G1Xchange is Australia’s only platform for buying and selling shares in thoroughbred racehorses. The platform is intended to help to bring liquidity and transparency to the market. It’s a stock exchange for the thoroughbred industry.
Or if you need the financial speak it’s the “Commsec for thoroughbred shares” with the industries very own Equity stock exchange. The aim is all about generating asset liquidity for the 3500 trainers this industry and allows all owners to better manage their passionate racing ownership portfolios.
This is all done via a disruptive new digital platform that follows all compliance and thorough transparency to make the “trading” of any share in any of the 35,000 thoroughbreds in the country not only easy but easily managed within the rules of racing.

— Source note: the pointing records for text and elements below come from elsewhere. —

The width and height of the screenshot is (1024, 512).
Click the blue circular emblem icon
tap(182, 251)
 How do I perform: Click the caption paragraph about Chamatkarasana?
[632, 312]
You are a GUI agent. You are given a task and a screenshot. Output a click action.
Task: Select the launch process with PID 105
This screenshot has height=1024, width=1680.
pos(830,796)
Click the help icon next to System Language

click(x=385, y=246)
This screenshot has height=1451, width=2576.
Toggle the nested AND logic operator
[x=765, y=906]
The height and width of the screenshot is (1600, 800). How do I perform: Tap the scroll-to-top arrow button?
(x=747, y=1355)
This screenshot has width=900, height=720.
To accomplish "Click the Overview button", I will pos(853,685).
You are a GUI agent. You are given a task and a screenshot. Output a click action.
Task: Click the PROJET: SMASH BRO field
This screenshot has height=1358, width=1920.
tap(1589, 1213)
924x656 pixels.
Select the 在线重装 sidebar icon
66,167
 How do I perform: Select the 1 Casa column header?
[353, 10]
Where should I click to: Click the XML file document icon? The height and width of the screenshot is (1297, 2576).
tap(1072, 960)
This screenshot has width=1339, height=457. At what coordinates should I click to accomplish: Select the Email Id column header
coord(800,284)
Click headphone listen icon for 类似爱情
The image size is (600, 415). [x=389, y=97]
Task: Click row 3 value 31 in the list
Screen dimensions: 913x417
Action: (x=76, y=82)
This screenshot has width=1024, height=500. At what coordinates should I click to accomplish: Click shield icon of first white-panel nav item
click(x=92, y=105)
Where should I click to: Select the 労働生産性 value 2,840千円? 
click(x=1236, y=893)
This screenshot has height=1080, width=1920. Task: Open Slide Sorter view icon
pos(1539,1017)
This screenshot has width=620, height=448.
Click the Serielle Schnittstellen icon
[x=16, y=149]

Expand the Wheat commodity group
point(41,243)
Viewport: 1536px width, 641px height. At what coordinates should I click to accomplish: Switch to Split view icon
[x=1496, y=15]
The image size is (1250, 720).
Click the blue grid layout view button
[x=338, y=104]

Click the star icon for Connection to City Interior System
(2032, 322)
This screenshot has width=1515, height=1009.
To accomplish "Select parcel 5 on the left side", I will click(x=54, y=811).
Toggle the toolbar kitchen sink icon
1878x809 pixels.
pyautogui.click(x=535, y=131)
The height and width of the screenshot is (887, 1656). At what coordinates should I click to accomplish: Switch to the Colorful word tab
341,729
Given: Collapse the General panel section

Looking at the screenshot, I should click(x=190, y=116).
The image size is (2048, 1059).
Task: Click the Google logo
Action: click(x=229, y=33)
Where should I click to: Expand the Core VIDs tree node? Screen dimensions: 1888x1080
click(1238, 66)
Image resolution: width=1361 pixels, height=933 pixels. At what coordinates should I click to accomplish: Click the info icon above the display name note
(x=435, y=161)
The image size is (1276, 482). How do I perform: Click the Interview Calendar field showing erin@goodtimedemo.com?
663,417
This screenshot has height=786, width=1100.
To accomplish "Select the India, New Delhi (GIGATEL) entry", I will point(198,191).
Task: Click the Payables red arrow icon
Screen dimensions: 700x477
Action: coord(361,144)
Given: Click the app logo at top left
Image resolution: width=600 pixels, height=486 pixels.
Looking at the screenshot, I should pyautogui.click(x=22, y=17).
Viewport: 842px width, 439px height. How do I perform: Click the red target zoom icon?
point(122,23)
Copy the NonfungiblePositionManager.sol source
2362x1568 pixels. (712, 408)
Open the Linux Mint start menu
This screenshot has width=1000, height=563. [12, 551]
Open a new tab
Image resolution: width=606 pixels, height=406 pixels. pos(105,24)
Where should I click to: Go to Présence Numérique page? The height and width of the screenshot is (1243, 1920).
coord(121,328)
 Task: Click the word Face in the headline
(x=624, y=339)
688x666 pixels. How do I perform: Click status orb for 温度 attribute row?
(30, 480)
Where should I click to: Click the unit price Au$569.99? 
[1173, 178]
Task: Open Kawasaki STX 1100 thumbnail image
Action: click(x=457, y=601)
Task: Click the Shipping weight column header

Think about it from many doors of the participants starting with the paying owner.
Here is an easy way to manage your “portfolio” of horses, sell down the lesser performing stock and free up some liquidity, or entertain offers in horses of interest to others.
But it is for trainers also that the G1Xchange can be an asset to their business.
Trainers are amongst Australia’s biggest owners, they have speculated the horses to fill the stable and attract the client and in many cases are “left’ with what’s unsold.
Here via the G1Xchange is another way to get them to market.
Maybe that share performs as you have expected and wins races, attracting that extra interest which you can then trade down as a profit or increased price.
Or the converse is that under performing horse in the stable, the G1Xchange allows disappointed shareholders the chance to trade out themselves or encourages to sell out that stock to reinvest and find a new prospect.
Put simply, the G1Xchange is the game changer for how racehorses and shares in racehorse are exchanged. There has been nothing like it, think Betfair, think Uber, think Air BnB and you have G1xchange, disrupting the benign norm of their field.
Think of the size and scope and opportunity within Australian racing for this to be the massive success it can be.
In the past season there were 2651 race meetings held across Australia conducting 19393 races with 186471 starters. All these horses could have been traded any day and numerous times a day.
This database puts Australia a clear 2nd on the table of the number of races run (USA stages 41,120 races, Japan 15182 and Great Britain 6308) to give some perspective.
On these almost $15.8b was wagered across all legal betting platforms, some $9.738b with the state TABS and an ever increasing share to corporate bookmakers and in this measure $5.575b. This represents 14% of the global market of $95b with legal operators.
Prizemoney in Australia over the period was near on $630m (including state based bonus schemes) and that an annual increase of 8.16% on the previous
Significant to show the size and scope of the Australian market, UK prizemoney was just $157,900m, America $1.1b, and Japan comparable at $557m.